- Directed by: Santosh Sivan
- Written by: Santosh Sivan Mubina Rattonsey
- Starring: Prabhu Deva Skandha B. Saroja Devi
- Cinematography: Santosh Sivan
- Edited by: Shakti Hasija
- Production company: Santosh Sivan Productions
- Release date: 8 September 2007 (Toronto Film Festival);
- Running time: 13 minutes
- Country: India
- Language: Kannada

= Prarambha =

Prarambha (translation: Beginning) is a 2007 Indian short film directed by Santosh Sivan and funded by Bill Gates foundation. The film stars Prabhu Deva, Skandha and B. Saroja Devi in the lead roles.

The movie premiered at Toronto International Film Festival in 2007.

The movie screened for the first time in India on 1 December 2007 at 38th International Film Festival of India.

== Overview ==
The film was a part of Mira Nair's noble project AIDS Jaago (AIDS Awake), a series of four short films, Prarambha (directed by Sivan, Migration (directed by Nair), Positive (directed by Farhan Akhtar) and Blood Brothers (directed by Vishal Bhardwaj) in a joint initiative of Nair's Mirabai Films, voluntary organisations Avahan and Bill & Melinda Gates Foundation with a view of creating awareness about HIV/AIDS. The film was made for Richard Gere’s AIDS foundation. The film was entirely shot on location in and around Mysore.

The film, directed by Santosh Sivan, is about a truck driver (Prabhu Deva) who helps a boy (Skandha) in his quest for the person who gave him birth, and then helps get him reinstated in school, from which he had been dismissed for being HIV-positive.

== Plot ==
Puttaswamy (Prabhu Deva), a truck driver, arrives at his place in Mysore. Puttaswamy discovers a little boy Kittu (Skandha) in the back of his truck. Kittu is on a journey to find his mother (Anu Prabhakar), who left him upon discovering that she was HIV positive.

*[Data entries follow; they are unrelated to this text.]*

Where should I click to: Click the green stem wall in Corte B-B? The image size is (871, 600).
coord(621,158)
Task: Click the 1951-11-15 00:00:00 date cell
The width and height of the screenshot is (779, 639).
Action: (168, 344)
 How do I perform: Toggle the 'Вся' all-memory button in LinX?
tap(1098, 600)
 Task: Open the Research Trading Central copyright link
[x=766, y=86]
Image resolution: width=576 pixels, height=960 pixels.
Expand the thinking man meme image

The next scene involves a call-girl (played by Ramya) trying to approach Puttaswamy, but he declines her invitation and says he has stopped indulging these days. Meanwhile, she gets troubled by a thug (Sadhu Kokila), a pimp who demands money from her. When Puttaswamy tries to stop the thug, he gets thrashed by him. Suddenly a cop (Jai Jagdeesh) arrives at the place and harasses Puttaswamy for the happenings. Kittu saves him by pretending to be Puttaswamy's son. Later, Puttaswamy takes the boy to his home and discovers that the woman in the house (Chitra Shenoy) is not Kittu's mother, and learns from her that Kittu's mother has been admitted to hospital. Immediately he rushes to the hospital. It turns out the mother is dying of AIDS and doesn't want to face her son.

Kittu refuses to go back home and school, because he was rusticated from school.

Puttaswamy takes the boy to the house of his grandmother (Jayanthi) and promises that he will take back the boy to his school, but he finds that the school will not admit him back because the boy has contracted HIV from his parents. The Headmistress (B. Saroja Devi) says some ignorant parents fear it may spread to their children, but she promises to the boy that she will try to take him back.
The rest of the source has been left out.